Exercise set:
[A] Write out the divisibility solutions starting at "(ii) If a number" and ending at "b also completely.".
[B] According to the divisibility solutions, what value of M makes 627 M 9 divisible by 9?
[C] In the divisibility solutions, restate the first paragraph that begins "A number is divisible by 11" more briefly, keeping its main facts.

Article:
The given number is 76 M 91

For a number to be divisible by 9 sum of digits must be divisible by 9

Sum of digits = 7 + 6 + 9 + 1 = 23

The number which is divisible by 9 next to 23 is 27

Required smallest number = 27 – 23 = 4

Hence, the value of M is 4

(ii) 77548 M

The given number = 77548 M

For a number to be divisible by 9 sum of digits must be divisible by 9

Sum of digits = 7 + 7 + 5 + 4 + 8 = 31

The number which is divisible by 9 next to 31 is 36

Required smallest number = 36 – 31 = 5

Hence, the value of M is 5

(iii) 627 M 9

The given number = 627 M 9

For a number to be divisible by 9 sum of digits must be divisible by 9

Sum of digits = 6 + 2 + 7 + 9 = 24

The number which is divisible by 9 next to 24 is 27

Required smallest number = 27 – 24 = 3

Hence, the value of M is 3

13. In each of the following numbers, replace M by the smallest number to make resulting number divisible by 11

(i) 39 M 2

(ii) 3 M 422

(iii) 70975 M

(iv) 14 M 75

Solution:

(i) 39 M 2

The given number = 39 M 2

A number is divisible by 11, if the difference of sum of its digit in odd places from left side and sum of digits in even places from left side is divisible by 11

Sum of its digits in odd places = 3 + M

Sum of its digits in even places = 9 + 2 = 11

Difference:

11 – (3 + M) = 0

11 – 3 – M = 0

8 – M = 0

M = 8

Hence, the value of M is 8

(ii) 3 M 422

The given number = 3 M 422

A number is divisible by 11, if the difference of sum of its digit in odd places from left side and sum of digits in even places from left side is divisible by 11

Sum of its digits in odd places = 3 + 4 + 2 = 9

Sum of its digits in even places = M + 2 = 11

Difference:

9 – (M + 2) = 0

9 – M – 2 = 0

9 – 2 = M

M = 7

Hence, the value of M is 7

(iii) 70975 M

The given number is 70975 M

A number is divisible by 11, if the difference of sum of its digit in odd places from left side and sum of digits in even places from left side is divisible by 11

Sum of its digits in odd places = 7 + 9 + 5 = 21

Sum of its digits in even places = 0 + 7 + M = 7 + M

Difference:

21 – (7 + M) = 0

21 = 7 + M

M = 14

Hence, the value of M is 14

(iv) 14 M 75

The given number is 14 M 75

A number is divisible by 11, if the difference of sum of its digit in odd places from left side and sum of digits in even places from left side is divisible by 11

Sum of its digits in odd places = 1 + M + 5

= 6 + M

Sum of its digits in even places = 4 + 7

= 11

Difference:

11 – (6 + M) = 0

11 = 6 + M

M = 11 – 6

M = 5

Hence, the value of M is 5

14. State, true or false:

(i) If a number is divisible by 4. It is divisible by 8

(ii) If a number is a factor 16 and 24, it is a factor of 48

(iii) If a number is divisible by 18, it is divisible by 3 and 6

(iv) If a divide b and c completely, then a divides (i) a + b (ii) a – b also completely.

Data lines:
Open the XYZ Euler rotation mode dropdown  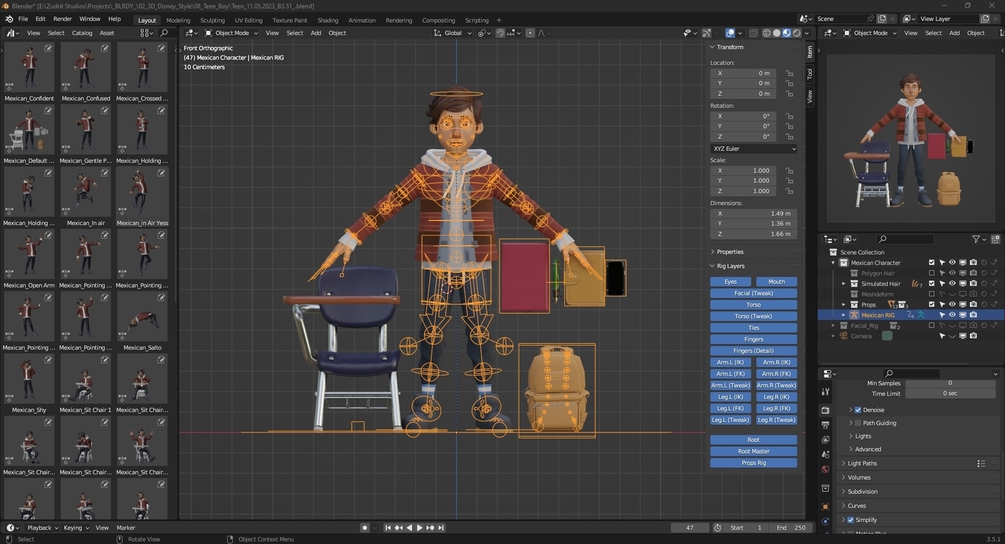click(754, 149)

---

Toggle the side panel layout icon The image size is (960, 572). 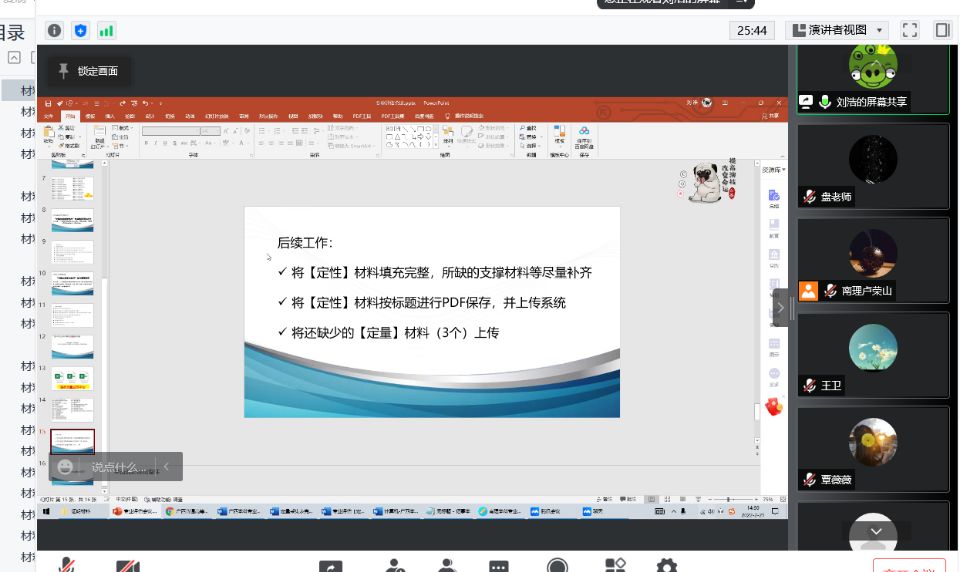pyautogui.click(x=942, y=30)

* * *

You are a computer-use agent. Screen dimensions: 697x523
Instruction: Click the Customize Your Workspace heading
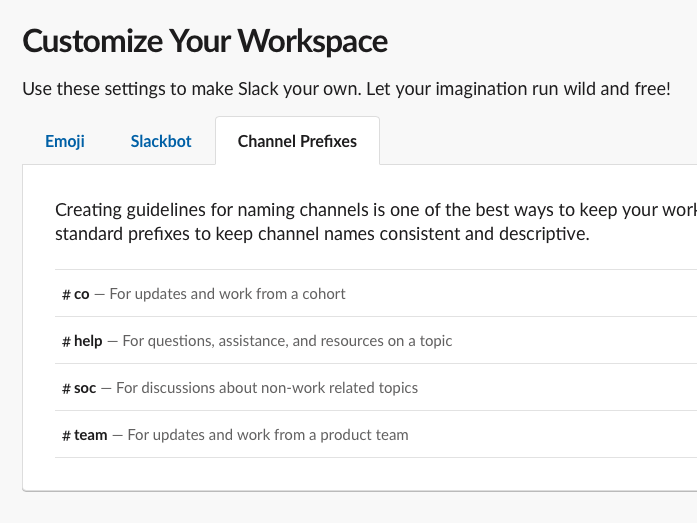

Responses for each task:
[A]
(ii) If a number is a factor 16 and 24, it is a factor of 48

(iii) If a number is divisible by 18, it is divisible by 3 and 6

(iv) If a divide b and c completely, then a divides (i) a + b (ii) a – b also completely.

[B] 3

[C] A number is divisible by 11 if the difference between the sum of its digits in odd places and the sum of its digits in even places, both counted from the left, is divisible by 11.